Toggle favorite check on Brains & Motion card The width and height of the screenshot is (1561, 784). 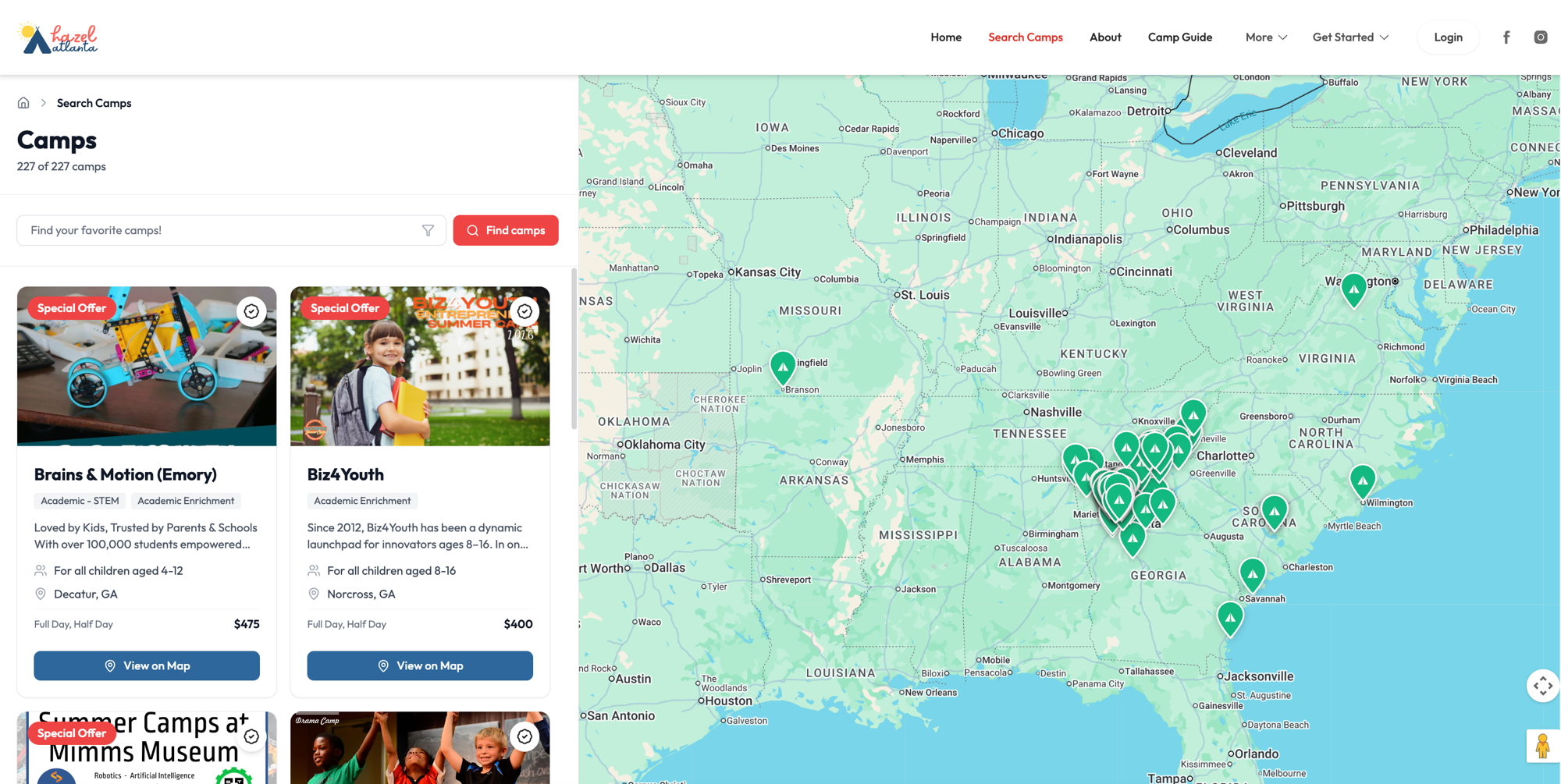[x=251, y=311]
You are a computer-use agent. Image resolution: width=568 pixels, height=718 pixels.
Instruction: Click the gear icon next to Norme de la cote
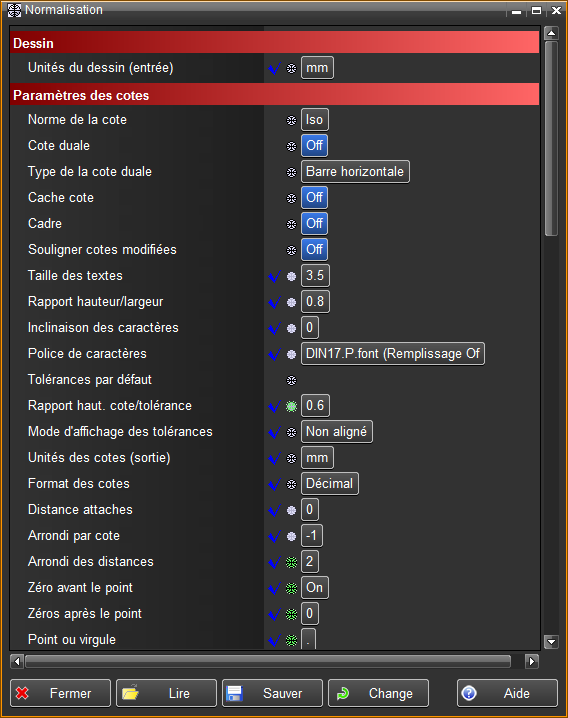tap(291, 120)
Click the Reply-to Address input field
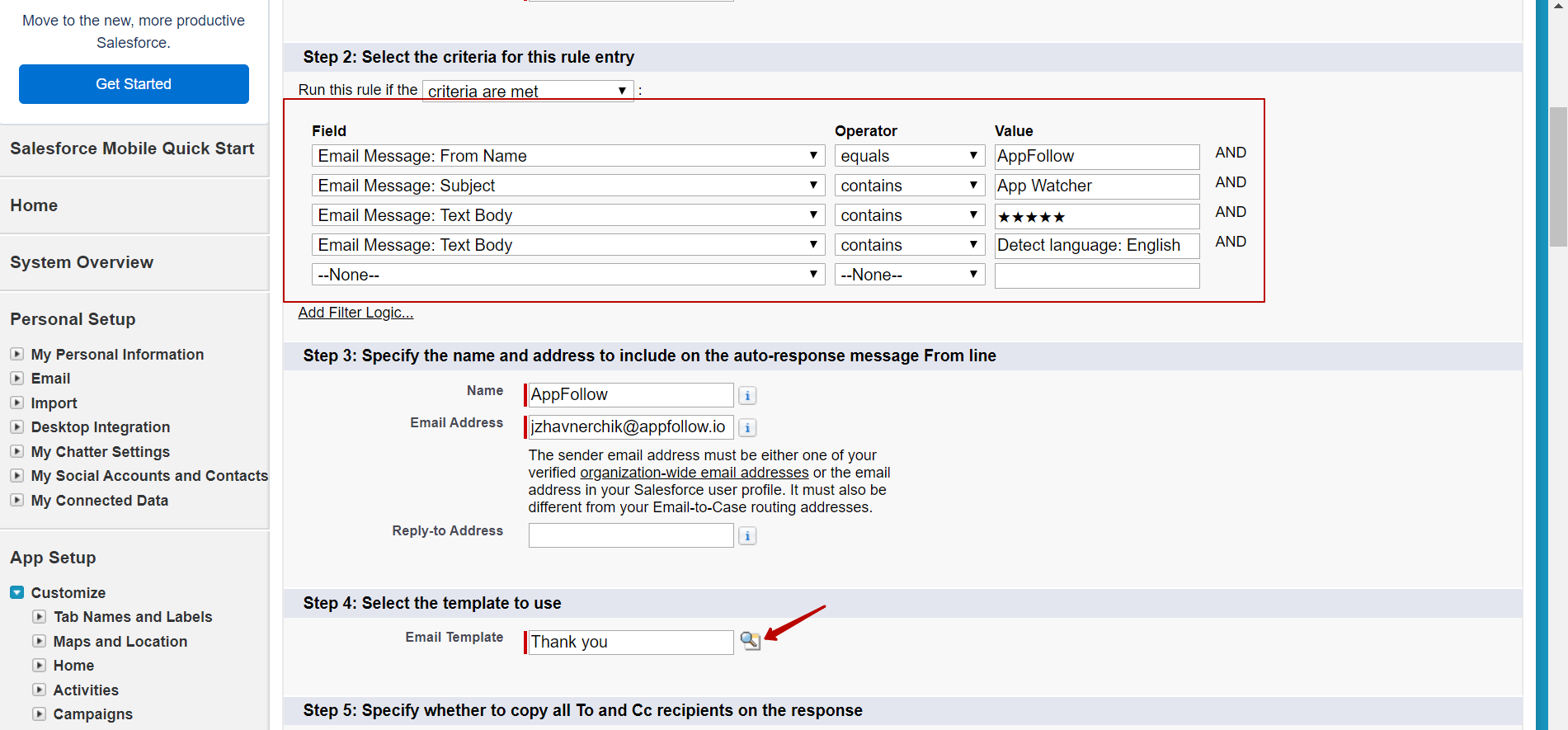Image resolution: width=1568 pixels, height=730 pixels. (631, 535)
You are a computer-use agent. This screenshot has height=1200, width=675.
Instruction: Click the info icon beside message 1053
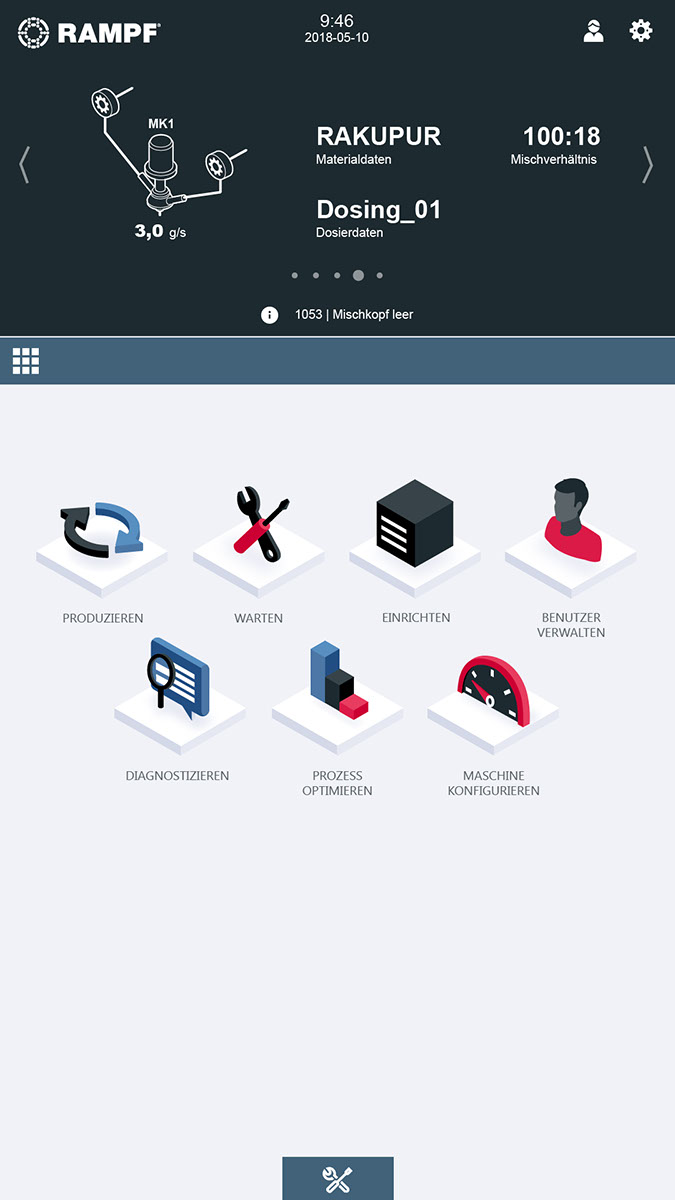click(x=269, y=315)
· · · ·
**Task statement**
Work out how many lines in the material above hold the string "agent", and reply with the number only.

**Response**
2